上院軍事委員会のインホフ委員長は1月30日、公聴会で、中国はこの5年間でアフリカでの軍事プレゼンスを70%増加させたことを明らかにした。また、現在、50カ所以上で港湾プロジェクトに取り組んでおり、「すでに計画段階より進んでいる」と、中国のアフリカへの進出ぶりを強調した。
アフリカ軍のタウンゼント司令官はそれに対し、地域での脅威にはしっかり対応していると主張するとともに、米当局者らが、アフリカでの欧米の影響力に対抗するため中露が協力しているとみていることを明らかにした。

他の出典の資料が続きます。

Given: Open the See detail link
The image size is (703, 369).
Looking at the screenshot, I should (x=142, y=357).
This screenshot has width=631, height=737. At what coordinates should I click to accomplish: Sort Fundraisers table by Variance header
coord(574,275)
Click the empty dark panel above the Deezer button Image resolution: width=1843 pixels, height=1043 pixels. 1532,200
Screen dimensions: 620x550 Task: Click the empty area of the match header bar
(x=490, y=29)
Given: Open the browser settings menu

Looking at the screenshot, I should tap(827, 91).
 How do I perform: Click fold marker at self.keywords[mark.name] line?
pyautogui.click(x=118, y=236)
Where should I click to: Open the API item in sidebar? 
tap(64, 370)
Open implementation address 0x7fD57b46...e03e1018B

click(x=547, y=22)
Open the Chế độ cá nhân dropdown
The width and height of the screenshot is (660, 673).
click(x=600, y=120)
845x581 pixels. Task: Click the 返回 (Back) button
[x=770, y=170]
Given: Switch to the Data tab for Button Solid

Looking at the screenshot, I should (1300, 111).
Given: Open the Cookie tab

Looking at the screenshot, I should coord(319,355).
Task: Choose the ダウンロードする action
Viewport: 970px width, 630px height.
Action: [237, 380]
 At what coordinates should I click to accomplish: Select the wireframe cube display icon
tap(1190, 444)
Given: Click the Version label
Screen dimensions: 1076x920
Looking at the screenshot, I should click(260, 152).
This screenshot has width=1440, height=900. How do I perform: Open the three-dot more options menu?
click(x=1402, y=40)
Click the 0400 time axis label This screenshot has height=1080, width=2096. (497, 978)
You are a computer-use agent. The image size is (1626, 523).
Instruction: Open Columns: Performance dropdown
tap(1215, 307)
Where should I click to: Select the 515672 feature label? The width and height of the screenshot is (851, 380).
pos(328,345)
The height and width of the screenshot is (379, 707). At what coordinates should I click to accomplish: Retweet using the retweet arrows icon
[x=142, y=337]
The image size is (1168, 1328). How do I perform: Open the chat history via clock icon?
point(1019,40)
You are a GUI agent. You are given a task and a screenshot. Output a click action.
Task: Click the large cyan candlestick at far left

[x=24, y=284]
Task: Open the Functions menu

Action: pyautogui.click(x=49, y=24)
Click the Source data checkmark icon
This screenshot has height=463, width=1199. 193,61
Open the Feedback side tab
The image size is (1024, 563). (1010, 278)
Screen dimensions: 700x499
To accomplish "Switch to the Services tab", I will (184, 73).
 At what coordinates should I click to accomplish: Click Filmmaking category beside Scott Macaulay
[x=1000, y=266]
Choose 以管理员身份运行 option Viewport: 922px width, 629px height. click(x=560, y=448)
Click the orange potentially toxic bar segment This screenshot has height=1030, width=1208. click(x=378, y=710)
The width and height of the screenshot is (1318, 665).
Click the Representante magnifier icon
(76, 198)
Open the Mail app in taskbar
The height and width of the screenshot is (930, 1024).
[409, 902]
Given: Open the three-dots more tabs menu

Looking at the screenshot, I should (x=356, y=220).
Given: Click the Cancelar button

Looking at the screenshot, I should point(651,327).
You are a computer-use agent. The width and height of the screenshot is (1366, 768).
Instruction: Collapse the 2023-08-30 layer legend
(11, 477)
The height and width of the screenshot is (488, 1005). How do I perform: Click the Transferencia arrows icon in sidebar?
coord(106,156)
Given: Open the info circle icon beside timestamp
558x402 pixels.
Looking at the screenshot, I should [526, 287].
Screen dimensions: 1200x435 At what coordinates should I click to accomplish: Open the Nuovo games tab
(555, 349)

有力議員らが30日、エスパー国防長官、ポンペオ国務長官に宛てた書簡で、アフリカでの影響力拡大を進める中露に対抗するため、戦略を見直し、アフリカ駐留軍を強化することを求めた。
シンクタンク、アメリカン・エンタープライズ政策研究所(AEI)のキャサリン・ジマーマン研究員は「中露に対抗するため米国が東欧、太平洋、中東に資源を移動させる一方で、中露はアフリカに注力し、影響力を増している」と指摘した。
米政府は、これまでの「テロとの戦い」へ重点を置く方針を転換し、中国に対抗するためアジアに軍事力をシフトする方針を示している。しかし、イラン情勢の不安定化などから、中東への増派を余儀なくされる一方で、アフリカからの一部撤収の方針を明らかにしている。